_Exercise materials_.
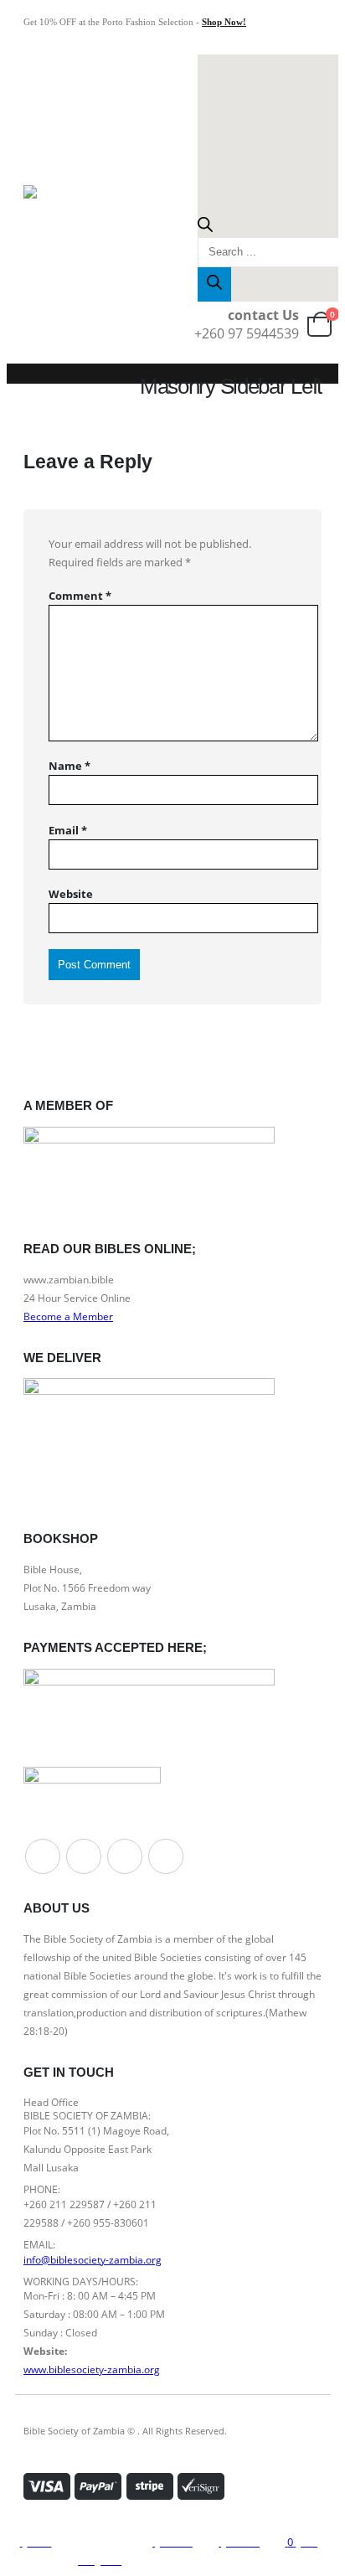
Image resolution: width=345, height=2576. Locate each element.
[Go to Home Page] (28, 383)
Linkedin (165, 1856)
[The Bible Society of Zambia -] (59, 200)
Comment (80, 595)
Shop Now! (224, 22)
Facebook (42, 1856)
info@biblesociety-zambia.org (92, 2259)
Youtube (124, 1856)
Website (71, 893)
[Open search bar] (205, 227)
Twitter (83, 1856)
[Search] (214, 284)
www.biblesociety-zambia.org (91, 2369)
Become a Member (68, 1316)
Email (68, 830)
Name (69, 765)
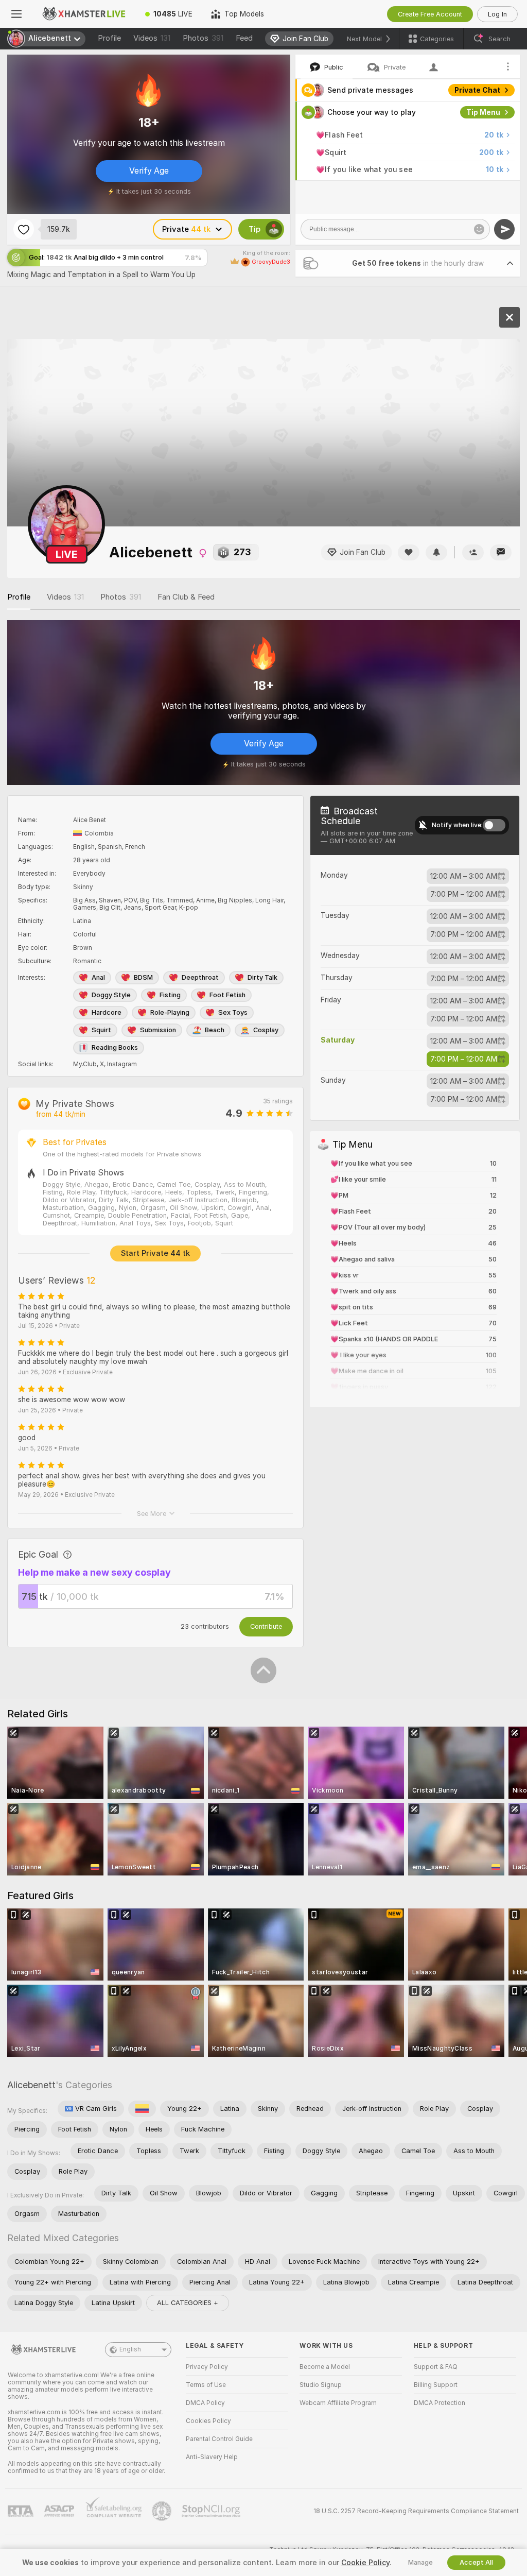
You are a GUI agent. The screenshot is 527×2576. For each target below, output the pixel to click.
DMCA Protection (439, 2403)
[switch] (494, 825)
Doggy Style (111, 995)
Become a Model (325, 2366)
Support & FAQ (436, 2366)
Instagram (122, 1064)
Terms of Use (206, 2385)
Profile (109, 38)
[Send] (504, 229)
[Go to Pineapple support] (162, 2511)
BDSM (143, 977)
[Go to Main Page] (84, 14)
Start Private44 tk (155, 1253)
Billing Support (436, 2385)
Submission (158, 1030)
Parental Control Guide (219, 2439)
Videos (151, 38)
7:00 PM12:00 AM (463, 894)
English (130, 2349)
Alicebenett (31, 2084)
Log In (497, 14)
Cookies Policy (208, 2421)
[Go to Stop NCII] (212, 2511)
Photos (203, 38)
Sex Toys (233, 1012)
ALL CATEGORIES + (187, 2303)
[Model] (509, 317)
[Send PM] (501, 552)
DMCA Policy (205, 2403)
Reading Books (115, 1047)
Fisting (170, 995)
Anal (98, 977)
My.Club (85, 1064)
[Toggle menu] (16, 14)
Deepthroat (200, 977)
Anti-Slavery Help (212, 2457)
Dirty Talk (262, 977)
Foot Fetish (227, 995)
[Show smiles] (479, 229)
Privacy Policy (207, 2366)
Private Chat (477, 90)
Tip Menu (483, 112)
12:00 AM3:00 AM (463, 876)
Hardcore (106, 1012)
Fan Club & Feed (186, 597)
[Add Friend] (473, 552)
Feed (244, 38)
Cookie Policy (365, 2562)
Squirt (101, 1030)
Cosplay (265, 1030)
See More (151, 1513)
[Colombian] (142, 2109)
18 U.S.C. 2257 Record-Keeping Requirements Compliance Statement (416, 2511)
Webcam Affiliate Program (338, 2403)
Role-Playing (169, 1012)
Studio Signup (321, 2385)
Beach (214, 1030)
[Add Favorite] (23, 229)
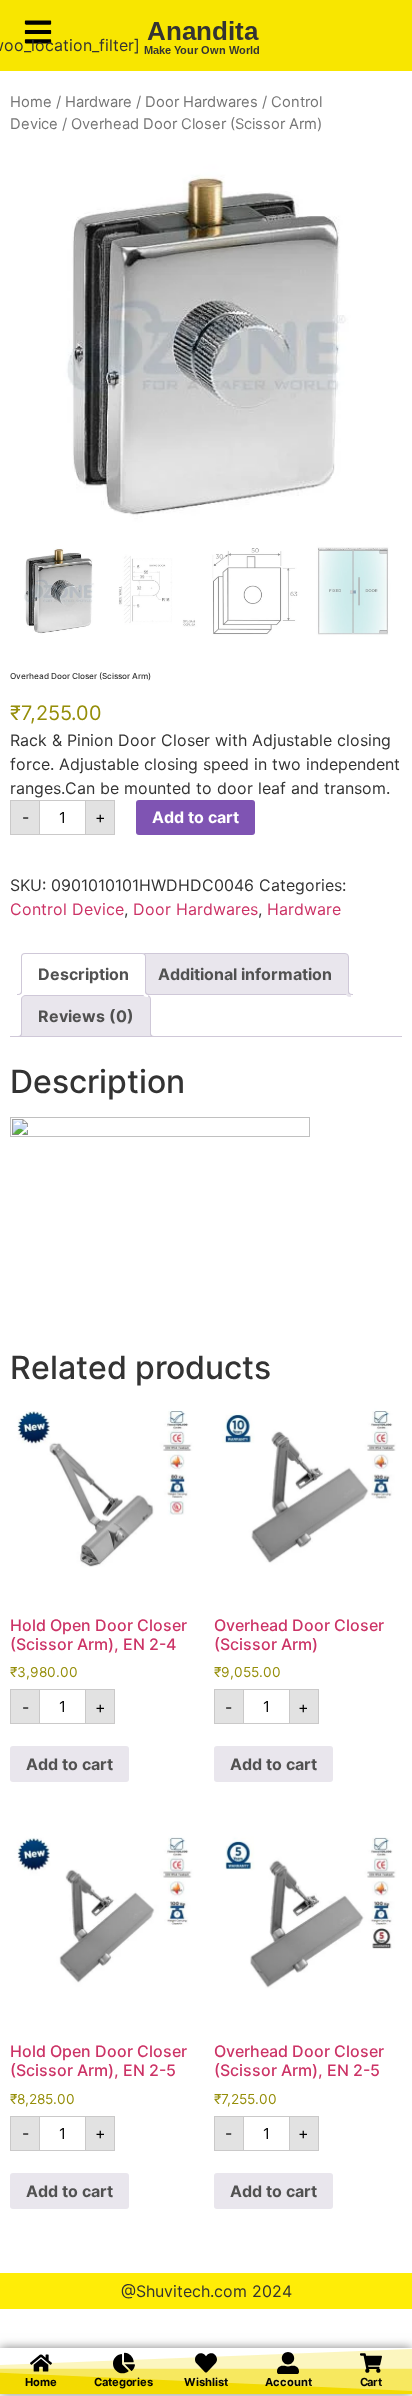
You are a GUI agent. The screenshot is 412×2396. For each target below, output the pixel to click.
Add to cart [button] (69, 1764)
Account (288, 2382)
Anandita (202, 31)
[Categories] (124, 2363)
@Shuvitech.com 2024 (206, 2291)
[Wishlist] (206, 2363)
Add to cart (195, 817)
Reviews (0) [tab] (86, 1016)
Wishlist (205, 2382)
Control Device (67, 909)
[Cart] (371, 2363)
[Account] (288, 2363)
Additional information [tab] (245, 974)
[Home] (41, 2363)
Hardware (98, 102)
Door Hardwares (201, 102)
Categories (123, 2382)
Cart (371, 2382)
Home (31, 102)
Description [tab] (83, 974)
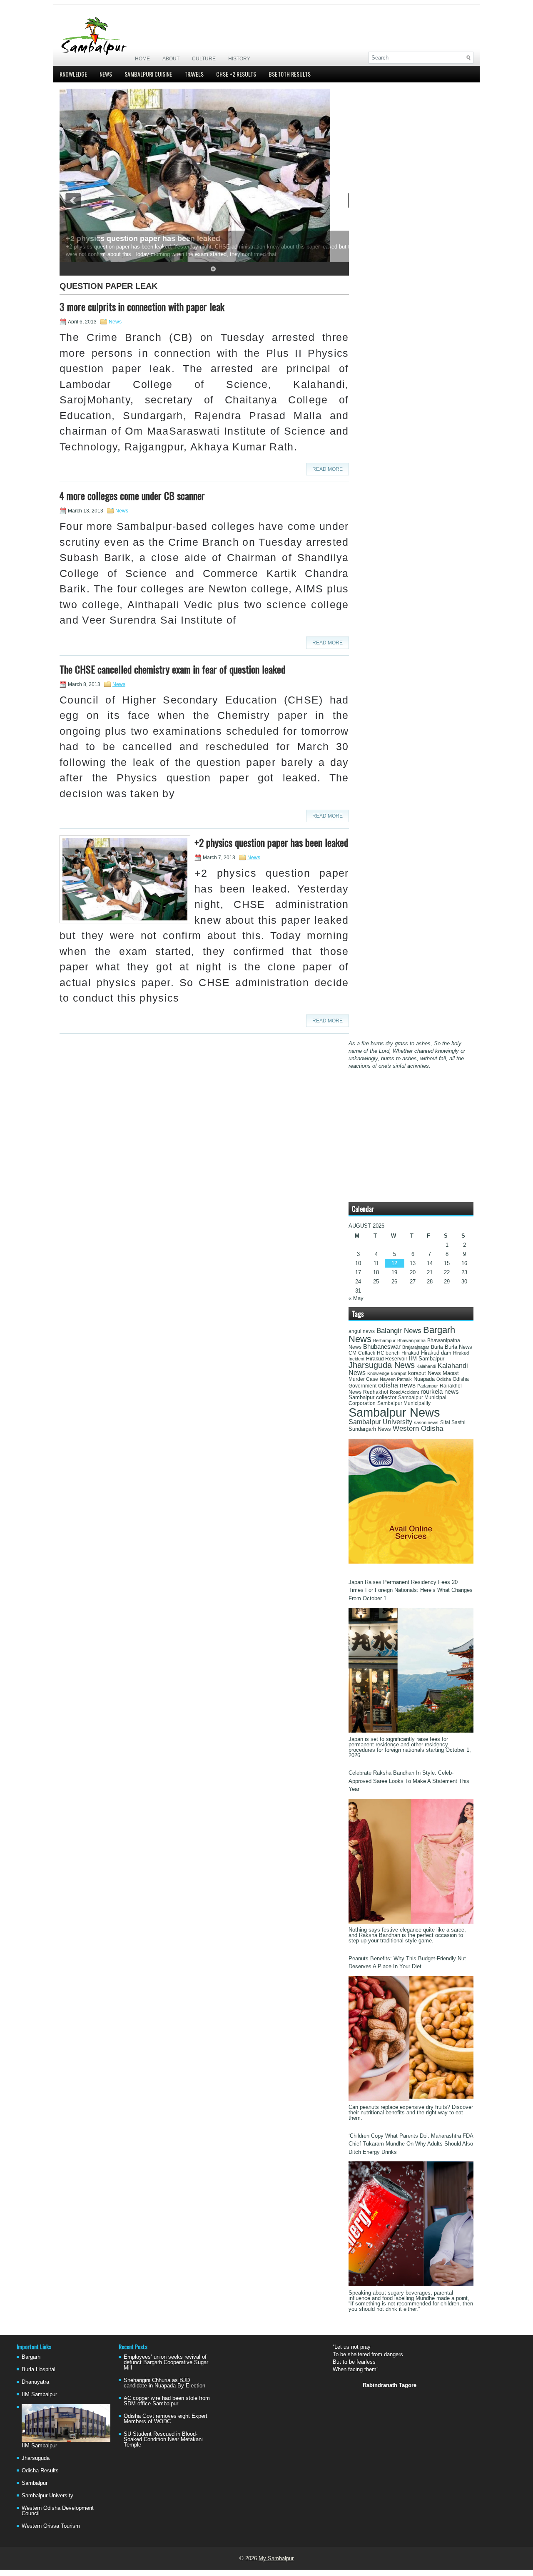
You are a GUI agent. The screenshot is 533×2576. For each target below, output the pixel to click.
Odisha (443, 1379)
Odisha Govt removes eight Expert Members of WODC (165, 2418)
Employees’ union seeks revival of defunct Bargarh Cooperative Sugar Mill (166, 2362)
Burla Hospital (38, 2369)
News (106, 74)
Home (142, 59)
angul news (362, 1331)
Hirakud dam (436, 1353)
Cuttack (366, 1353)
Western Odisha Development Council (58, 2510)
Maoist (451, 1373)
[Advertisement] (376, 27)
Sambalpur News (394, 1412)
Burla (437, 1347)
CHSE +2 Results (236, 74)
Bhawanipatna (411, 1340)
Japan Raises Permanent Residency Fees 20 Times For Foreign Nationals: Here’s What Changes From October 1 (411, 1590)
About (170, 59)
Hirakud (410, 1353)
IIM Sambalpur (426, 1359)
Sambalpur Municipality (404, 1403)
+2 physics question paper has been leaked (143, 238)
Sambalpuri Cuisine (148, 74)
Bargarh (31, 2357)
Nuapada (424, 1379)
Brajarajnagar (415, 1347)
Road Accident (404, 1392)
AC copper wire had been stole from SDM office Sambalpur (167, 2401)
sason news (426, 1422)
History (239, 59)
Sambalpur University (380, 1421)
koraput (398, 1373)
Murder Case (363, 1379)
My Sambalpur (276, 2558)
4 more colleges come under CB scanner (132, 495)
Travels (194, 74)
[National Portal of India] (411, 1562)
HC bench (388, 1352)
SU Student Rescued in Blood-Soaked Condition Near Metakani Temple (163, 2439)
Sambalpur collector (372, 1397)
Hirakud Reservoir (386, 1358)
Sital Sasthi (453, 1422)
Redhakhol (375, 1392)
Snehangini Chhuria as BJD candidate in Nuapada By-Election (164, 2383)
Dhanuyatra (35, 2382)
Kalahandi (426, 1366)
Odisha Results (40, 2470)
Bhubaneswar (382, 1346)
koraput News (424, 1373)
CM (352, 1352)
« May (356, 1298)
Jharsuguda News (382, 1365)
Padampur (427, 1385)
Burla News (458, 1347)
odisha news (397, 1385)
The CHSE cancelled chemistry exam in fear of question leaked (172, 668)
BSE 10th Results (290, 74)
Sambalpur (34, 2483)
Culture (204, 59)
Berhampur (384, 1340)
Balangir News (398, 1331)
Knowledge (73, 74)
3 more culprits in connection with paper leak (142, 306)
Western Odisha (418, 1428)
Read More (327, 469)
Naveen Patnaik (396, 1379)
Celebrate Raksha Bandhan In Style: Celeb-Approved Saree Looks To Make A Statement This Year (409, 1781)
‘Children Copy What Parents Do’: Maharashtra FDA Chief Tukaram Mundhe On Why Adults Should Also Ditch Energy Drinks (411, 2144)
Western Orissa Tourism (51, 2526)
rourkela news (440, 1391)
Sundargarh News (370, 1429)
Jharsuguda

_Task prompt_. In the listing above, count every line that contains "click". Respond with the number alone.

_Solution for this task_. 3